Tieni un manubrio in ciascuna mano su entrambi i lati del corpo, con i palmi rivolti verso l'interno. Mantieni la schiena dritta e il petto in alto, fai un passo avanti e abbassa lentamente il corpo fino a piegare le ginocchia a 90°, mantenendo il busto eretto . Mantieni questa posizione per 1-2 secondi e stringi i glutei. Fai un passo avanti con l'altro piede e ripeti il ​​movimento. Assicurati che le ginocchia non vadano troppo in avanti e non oltre le dita dei piedi, poiché ciò potrebbe danneggiare l'articolazione.

Propulsori con manubri

Tieni un manubrio in ciascuna mano sopra le spalle con i palmi rivolti verso l'interno (una presa neutra). Accovacciati finché i muscoli posteriori della coscia non sono paralleli al suolo, mantenendo la schiena dritta e i manubri in posizione. Spingi i talloni per tornare in piedi e fai oscillare i manubri sopra la testa .

inflessione

Sdraiati a faccia in giù su un materassino. Metti le mani a terra alla larghezza delle spalle, ma un po' più larghe delle spalle. Senza allungare i gomiti, abbassa il corpo fino a quando il petto non tocca quasi il pavimento, quindi spingi di nuovo verso l'alto alla posizione di partenza, sempre senza allungare i gomiti.

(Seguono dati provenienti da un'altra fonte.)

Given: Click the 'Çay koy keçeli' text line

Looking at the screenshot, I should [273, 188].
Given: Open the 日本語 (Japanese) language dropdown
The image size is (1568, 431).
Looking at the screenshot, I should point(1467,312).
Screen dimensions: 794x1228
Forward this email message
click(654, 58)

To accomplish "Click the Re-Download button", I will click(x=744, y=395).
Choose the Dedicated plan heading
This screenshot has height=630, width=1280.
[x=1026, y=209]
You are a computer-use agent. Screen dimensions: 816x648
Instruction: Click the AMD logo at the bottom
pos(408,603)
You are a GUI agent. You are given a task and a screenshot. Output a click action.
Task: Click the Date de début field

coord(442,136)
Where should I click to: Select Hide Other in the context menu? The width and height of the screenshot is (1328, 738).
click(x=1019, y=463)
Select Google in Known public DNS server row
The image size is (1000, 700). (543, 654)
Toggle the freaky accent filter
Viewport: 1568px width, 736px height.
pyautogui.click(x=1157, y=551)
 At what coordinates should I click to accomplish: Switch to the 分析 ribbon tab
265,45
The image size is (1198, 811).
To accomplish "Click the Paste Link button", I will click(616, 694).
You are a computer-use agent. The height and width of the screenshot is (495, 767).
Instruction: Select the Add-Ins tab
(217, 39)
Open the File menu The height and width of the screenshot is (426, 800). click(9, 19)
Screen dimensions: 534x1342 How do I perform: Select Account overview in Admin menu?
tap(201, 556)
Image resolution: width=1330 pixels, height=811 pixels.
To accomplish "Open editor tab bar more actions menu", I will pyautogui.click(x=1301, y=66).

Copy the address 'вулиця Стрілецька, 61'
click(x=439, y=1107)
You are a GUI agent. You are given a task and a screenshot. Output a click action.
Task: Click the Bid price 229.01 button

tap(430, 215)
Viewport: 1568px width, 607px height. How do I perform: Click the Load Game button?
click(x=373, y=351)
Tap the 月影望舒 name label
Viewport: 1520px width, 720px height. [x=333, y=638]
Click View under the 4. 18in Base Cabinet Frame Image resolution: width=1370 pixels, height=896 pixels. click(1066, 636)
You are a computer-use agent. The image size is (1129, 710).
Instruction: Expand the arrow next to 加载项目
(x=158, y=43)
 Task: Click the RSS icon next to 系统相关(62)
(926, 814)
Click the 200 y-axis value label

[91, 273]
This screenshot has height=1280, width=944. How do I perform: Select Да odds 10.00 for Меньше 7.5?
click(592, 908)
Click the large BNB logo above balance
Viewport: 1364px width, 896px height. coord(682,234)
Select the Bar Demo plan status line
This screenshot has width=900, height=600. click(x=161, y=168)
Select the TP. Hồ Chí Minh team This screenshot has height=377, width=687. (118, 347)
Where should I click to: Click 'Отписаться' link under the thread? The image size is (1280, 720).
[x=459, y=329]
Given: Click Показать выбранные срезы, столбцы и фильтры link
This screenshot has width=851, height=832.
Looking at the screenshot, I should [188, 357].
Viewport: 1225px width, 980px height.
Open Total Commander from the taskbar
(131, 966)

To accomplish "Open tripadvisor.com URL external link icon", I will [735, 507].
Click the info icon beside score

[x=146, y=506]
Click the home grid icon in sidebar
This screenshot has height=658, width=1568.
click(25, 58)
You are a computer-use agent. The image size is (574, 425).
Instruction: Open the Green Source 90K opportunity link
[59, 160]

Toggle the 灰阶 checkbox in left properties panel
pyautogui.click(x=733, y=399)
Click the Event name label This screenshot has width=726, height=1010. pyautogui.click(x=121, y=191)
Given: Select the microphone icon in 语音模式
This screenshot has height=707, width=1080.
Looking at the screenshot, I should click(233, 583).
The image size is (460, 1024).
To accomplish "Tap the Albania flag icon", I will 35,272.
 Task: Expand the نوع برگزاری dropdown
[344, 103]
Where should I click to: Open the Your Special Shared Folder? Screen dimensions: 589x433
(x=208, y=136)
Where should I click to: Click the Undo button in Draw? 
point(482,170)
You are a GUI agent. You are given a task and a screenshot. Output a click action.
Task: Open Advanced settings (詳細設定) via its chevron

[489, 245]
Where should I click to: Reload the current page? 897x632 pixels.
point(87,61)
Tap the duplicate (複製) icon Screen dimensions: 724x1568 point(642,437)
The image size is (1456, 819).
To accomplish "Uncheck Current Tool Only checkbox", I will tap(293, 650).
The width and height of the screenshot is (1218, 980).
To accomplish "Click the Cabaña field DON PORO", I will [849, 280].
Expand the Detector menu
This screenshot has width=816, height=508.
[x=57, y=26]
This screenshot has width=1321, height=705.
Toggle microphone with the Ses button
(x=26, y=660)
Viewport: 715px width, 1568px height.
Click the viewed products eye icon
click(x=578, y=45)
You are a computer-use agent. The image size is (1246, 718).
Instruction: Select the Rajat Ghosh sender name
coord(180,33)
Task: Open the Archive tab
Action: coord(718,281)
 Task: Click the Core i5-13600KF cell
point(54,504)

Tieni i glutei tesi e i fianchi in linea con il busto e le spalle.

salto squat

Stai in piedi con i piedi alla larghezza delle spalle e metti le mani dietro la testa. Accovacciati finché le gambe non sono parallele al suolo e stringi i glutei in basso. Lanciati in un salto , tenendo sempre il petto in alto e la schiena dritta.

sollevamento assistito

Questo può essere fatto su una macchina o con una forte fascia di resistenza legata attorno a una barra per trazioni. Tenere la barra per trazioni con una presa alla rovescia leggermente più ampia della larghezza delle spalle. Appoggia entrambe le ginocchia sul sedile o sulla fascia finché il tuo corpo non è completamente esteso. Contrai i dorsali e solleva il corpo finché il tuo mento non raggiunge il livello della barra.

altalena con kettlebell

Stai in piedi con i piedi leggermente più larghi della larghezza delle spalle. Tieni un kettlebell davanti a te con entrambe le mani, usando una presa alla rovescia. Muovi i fianchi, portando indietro i glutei mantenendo la schiena dritta. Quindi, sposta i fianchi in avanti oscillare il kettlebell fino a raggiungere l'altezza del torace , tenendo le braccia tese.